[Data items]

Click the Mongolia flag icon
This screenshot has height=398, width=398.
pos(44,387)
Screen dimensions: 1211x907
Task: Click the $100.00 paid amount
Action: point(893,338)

## [Problem description]
Turn the records above into a JSON list of strings, one string per line, with blank lines dropped.

## [Answer for the task]
[
  "Click the Mongolia flag icon",
  "This screenshot has height=398, width=398.",
  "pos(44,387)",
  "Screen dimensions: 1211x907",
  "Task: Click the $100.00 paid amount",
  "Action: point(893,338)"
]